Please ensure that all Volumes have been added to the mirroring and the synchronization is running, which is indicated by the reddish coloured Volumes and their status information.
UEFI
Every UEFI system has a so-called UEFI System Volume. This partition can not be mirrored automatically by Windows and must be manually copied and configured on the second drive. Like with Legacy, add the mirroring for the Volumes one by one, from left to right.
-
For all Volumes, that do not have the
EFI
label, follow those steps:- Please make a right-click on the regarding Volume and choose
Add mirroring
from the context menu. - In the appearing menu choose the preferred second drive for the RAID1 and confirm this by clicking on
Add mirroring
.
- Please make a right-click on the regarding Volume and choose
-
For the UEFI System Volume, please use the following steps:
- Create a UEFI System Volume with the same size on the second drive and format it with FAT32. Therefore, just make a right-click on the unallocated space of the second drive, select
New Simple Volume
and follow the dialogue. -
Copy the UEFI System Volume data from the first drive to the second.
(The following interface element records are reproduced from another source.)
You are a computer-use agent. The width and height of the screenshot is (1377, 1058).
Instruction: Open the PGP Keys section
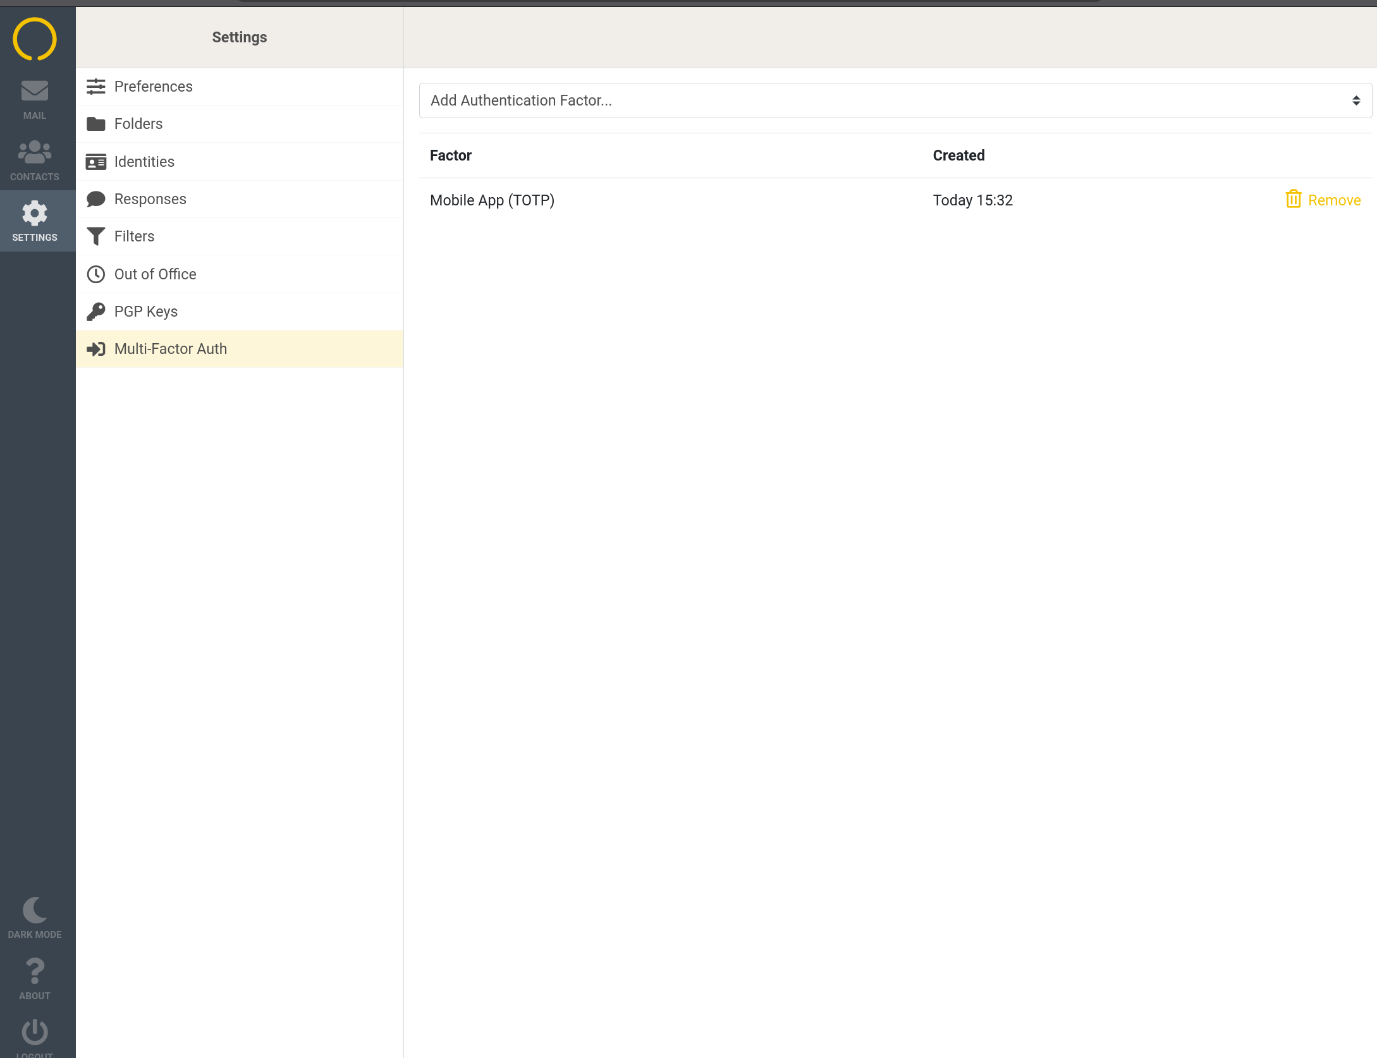pos(145,312)
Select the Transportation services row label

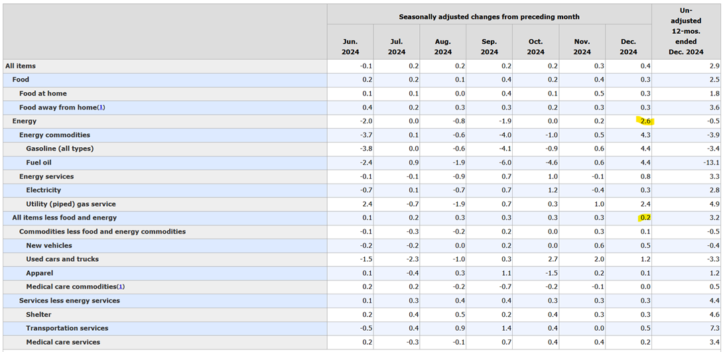pyautogui.click(x=67, y=328)
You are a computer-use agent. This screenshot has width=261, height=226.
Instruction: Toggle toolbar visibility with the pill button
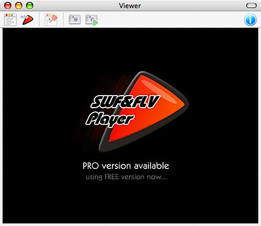[251, 5]
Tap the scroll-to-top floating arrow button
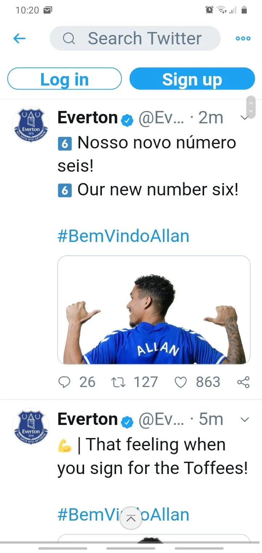 [131, 518]
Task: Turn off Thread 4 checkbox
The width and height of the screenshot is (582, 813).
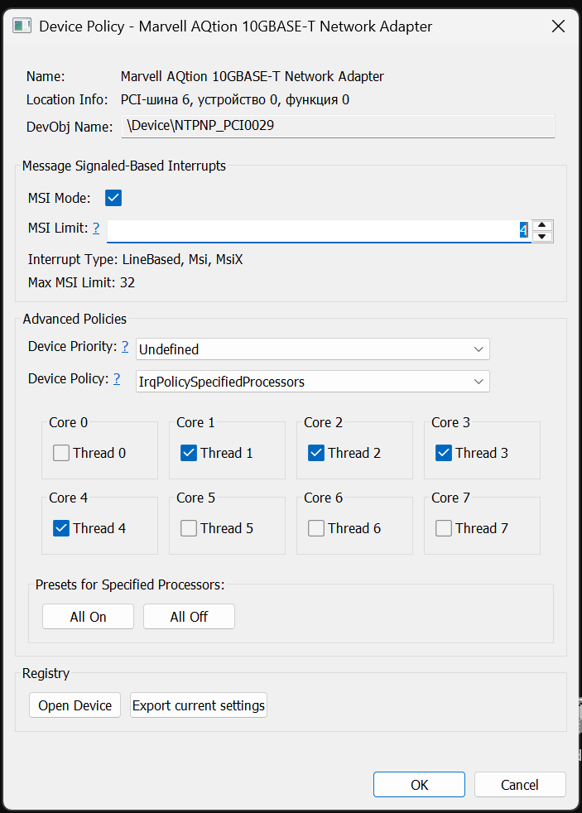Action: (61, 528)
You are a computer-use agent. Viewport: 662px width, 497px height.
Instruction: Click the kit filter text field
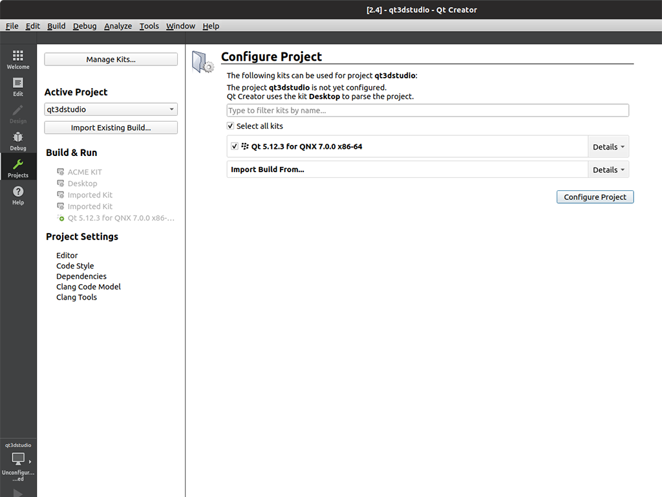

Therefore, we recommend to boot the server to the Rescue System (just raise a support ticket to put your server into rescue mode) and connect via SSH to it:
-
Locate the regarding partitions:
parted -l
This command will list the partitions of all drives. There, please search for two UEFI partitions on both drives, which you might identify by their sizes and filesystem (FAT32) and combine the disk identifiers (
/dev/sdX
) with the regarding numbers of the partitions.Example:
parted -l Model: WD Enterprise P20691 Disk /dev/sda: 2000GB Sector size (logical/physical): 512B/512B Partition Table: msdos Disk Flags: Number Start End Size Type File system Flags 1 1049kB 101MB 100MB primary fat32 2 102MB 2000GB 1999GB primary ntfs Model: WD Enterprise P20691 Disk /dev/sda: 2000GB Sector size (logical/physical): 512B/512B Partition Table: msdos Disk Flags: Number Start End Size Type File system Flags 1 1049kB 101MB 100MB primary fat32 2 102MB 2000GB 1999GB primary ntfs
In this case, the partitions are
/dev/sda1
and/dev/sdb1
. -
Create mount point folders:
mkdir /mnt/main mkdir /mnt/second
-
Mount the regarding UEFI System partitions (replace the partitions with your ones):
mount -t vfat /dev/sda1 /mnt/main -o rw,umask=0000 mount -t vfat /dev/sdb1 /mnt/second -o rw,umask=0000
-
Next copy all files from the current UEFI System partition to the new one:
cp -ar /mnt/main/ /mnt/second/
-
Once finished, boot the server back to the installed system:
reboot
-
- After re-opening the Disk Management Utility (see "Preparation" section of this guide), you can add the UEFI System Volume to the mirroring as well by performing a right-click on it and choose
Add mirroring
from the context menu. - In the appearing menu choose the preferred second drive for the RAID1 and confirm by clicking on
Add mirroring
.
- Create a UEFI System Volume with the same size on the second drive and format it with FAT32. Therefore, just make a right-click on the unallocated space of the second drive, select
Please ensure that all Volumes have been added to the mirroring and the synchronization is running, which is indicated by the reddish coloured Volumes and their status information.